It is hard to know what to beleive when it comes to the latest updates in the Dwight Howard saga. The Magic are content to wait out trade offers right now. That has been the team's stated position for the entire season. Until Dwight completely closes the door on returning or the Magic get the offer they are looking for, it seems the trade talk is off the table. At least until the All-Star Game.
There have been developments though and tea leaves to divinate.
The first, Orlando has ridden a roller coaster of a beginning of the season and seem to have settled into the middle of the pack in the Eastern Conference. That is certainly not the "championship caliber" team Howard is looking for. A finish in the sixth position -- even if it would mean a fairly close matchup with Indiana in the postseason and a chance to get to the second round -- is probably not enough on its own.
Yes, the Magic are playing a dangerous game with Dwight Howard right now. It might be the only game to play with the offers available and the list Howard has given the team.
The plain fact is that the Nets, the Mavericks and the Lakers do not have the pieces the Magic want in return for Dwight Howard with the still-lingering chance Howard could stay. Orlando is not very interested in Andrew Bynum and his shaky knees by himself. Nobody is sold on Brook Lopez it seems. And Dallas knows its best shot to get Dwight is in free agency -- and the team still needs to make moves to make that happen.
Of course, those offers begin to look better if Howard unequivocally tells Orlando he is not returning.
That does not seem likely. And, if you believe the latest round of rumors, the list is narrowing down. Jarrod Rudolph of RealGM reported Howard has soured on the Lakers for a variety of reasons, including a desire not to follow in Shaquille O'Neal's gigantic footsteps.
"Bryant told Howard that he wanted him to come to Los Angeles and help him win two more championships, but not as an understudy. He wanted Howard to be the team's third option behind himself and Pau Gasol, according to a source. Bryant tried to sell Howard on being his 'Tyson Chandler' and made it clear that Los Angeles would be his, but only once Bryant decided he was done playing.
"Howard was turned off by the idea."
I would bet he was. One thing Howard certainly wants is to be the primary player and the superstar, if not paired with another superstar. Peter Vescey of the New York Post asked Kobe directly about it and Kobe was reportedly taken aback and denied the rumor.

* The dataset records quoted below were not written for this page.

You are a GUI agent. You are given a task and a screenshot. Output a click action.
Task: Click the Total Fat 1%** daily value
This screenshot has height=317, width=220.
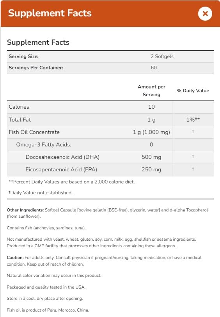pyautogui.click(x=193, y=120)
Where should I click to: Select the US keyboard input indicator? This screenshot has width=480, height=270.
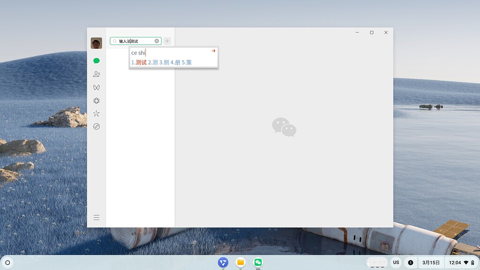(396, 263)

Rudolph writes though that the decision appears to be closing down to two options -- New Jersey/Brooklyn and Orlando.
Alex Kennedy of HoopsWorld confirms Rudolph's reporting and reports Howard may still end up forcing his way to New Jersey where he believes he will have the input he is not getting in Orlando. Whether that is true or not nobody can say -- or, if they do, they do so as anonymous sources.
The math though changes in the Howard situation if he is truly down to two. Now instead of looking at a 25 percent chance of keeping him (theoretically, at least), you are down to 50 percent. And Orlando seems to like its chances in that 50/50 battle as Steve Kyler of HoopsWorld ponders, drawing a comparison to Tim Duncan's free agency in 2000 (something Magic fans should be familiar with):
That is a lot of information to digest, but they are interesting thoughts. The difference between the Duncan and Howard situation is that Duncan had a championship in his pocket and a strong veteran like David Robinson talking to him the entire time. Also Duncan did not have the same entertainment aspirations that Howard seems to.
But, again, the math changes. Instead of having to convince Dwight Orlando is better than three other locations, you instead go directly head to head with one other place. That makes the sale easier and makes the decision-making a bit easier too for Dwight. The pros and cons of each location come into clearer focus too.
Rich DeVos preached patience in a rare pregame interview. He told Josh Robbins of the Orlando Sentinel (among the media throng in the Magic locker room before Wednesday's game) that it will take a long time to build the kind of bond Orlando has built with Orlando's fans:
"Listen to the fans tonight, cheering," DeVos said. "He's respected. You have to move in life, but the loyalty you develop in a community is always remembered. But if you leave, you don't pick it up in the next town. It's not an add-on, you know, because you lose what you had. Maybe you gain some new [loyalty], but maybe you don't. Maybe the net gain isn't as good you think. We just talk about stuff."
These all hit cords that are in Dwight's consideration.
More importantly though, this rumored development, makes the March 15 decision a bit easier. So long as Dwight leaves the door open to coming back to Orlando the better chance there is that Orlando's wish comes true as he eliminates teams from his list.
Of course, only Dwight really knows where he is at in his decision-making process. Is he down two teams? Probably not entirely.